Quote:
Originally Posted by Ryanb9
If they are moving c/4 speed, and they shoot an object at you, and you calculate that objects speed to be c, then 3c/4 would be the speed that object was shot at you.
I'm wondering what's the biggest that number has been (the c/4 speed) in a test that actually measured c on the other end.
I'm assuming someone currently holds the record for the largest c/4 speed mentioned above. I'd like to find out what that number is and read about the test that made it. I'll start reading your links now, thanks masq.
You are mistaken in your formula for composition of velocity. Velocities are NOT additive, so a person moving at c/4 and shooting an object at speed 3c/4 in his reference frame would not give c for the object speed in your reference frame. If you are composing two velocities u and v, the correct formula is not u+v as is naively supposed, but rather (u+v)/(1+uv/c^2). Plugging c/4 and 3c/4 into that formula gives (c/4+3c/4)/(1+3c^2/16c^2) = c/(1+3/16) = 16c/19, not c.

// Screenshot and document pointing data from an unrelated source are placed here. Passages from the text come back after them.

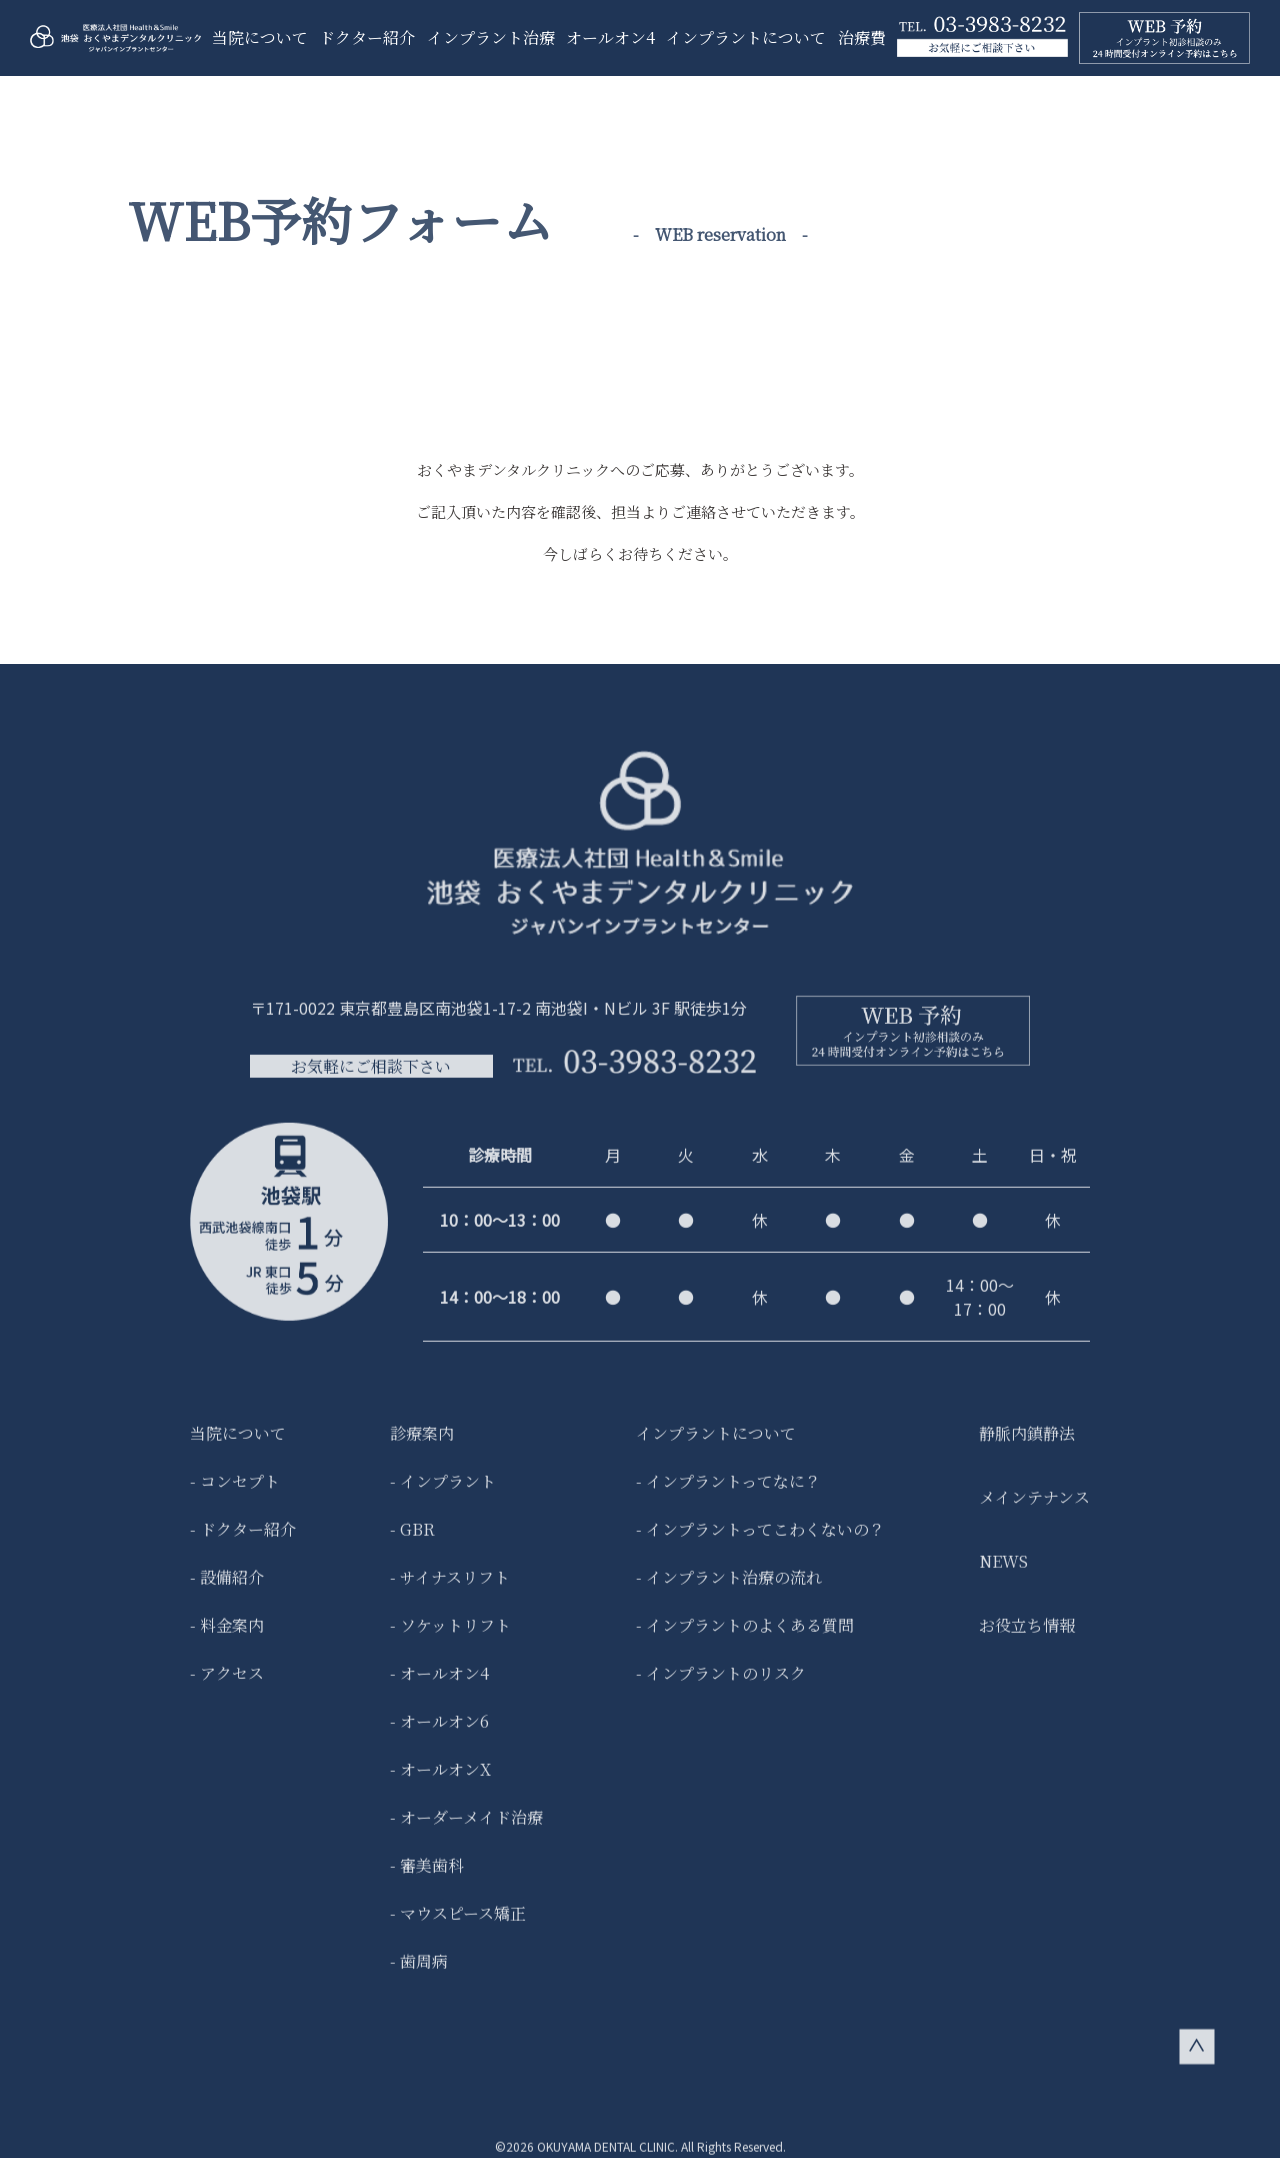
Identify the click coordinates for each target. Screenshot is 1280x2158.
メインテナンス (1034, 1512)
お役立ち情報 (1027, 1640)
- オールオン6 (439, 1736)
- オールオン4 (439, 1688)
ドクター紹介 (367, 37)
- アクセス (227, 1688)
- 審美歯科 (427, 1880)
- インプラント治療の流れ (729, 1592)
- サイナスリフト (450, 1592)
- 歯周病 (419, 1976)
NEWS (1003, 1576)
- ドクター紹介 (243, 1544)
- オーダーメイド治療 (466, 1832)
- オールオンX (440, 1784)
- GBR (412, 1544)
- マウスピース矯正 (458, 1928)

Importantly, there are two things to note about this formula. First if u and v both are less than c, then the result of this formula is likewise less than c. Second, if u=c then the formula gives (c+v)/(1+cv/c^2) = (c+v)/(1+v/c). Multiply both the numerator and denominator of that expression by c and you get c(c+v)/(c+v) = c. Thus, if one velocity equals c, the composed velocity .also is c. Therefore if someone travels toward you at c/2 and shines a light at you, you measure the speed of that light as c. IOW, the speed of light is a constant regardless of the motion of either the source or detector.
This seems counterintuitive only because we don’t experience high speeds. Even the fastest military aircraft don’t move anywhere close to c. Velocities really are additive, or at least close enough that we can’t measure any deviation from additive type. Try for example u=v=c/100000. That gives 2c/100000 divided by the number 1+ 10^-10, which is very close to u+v.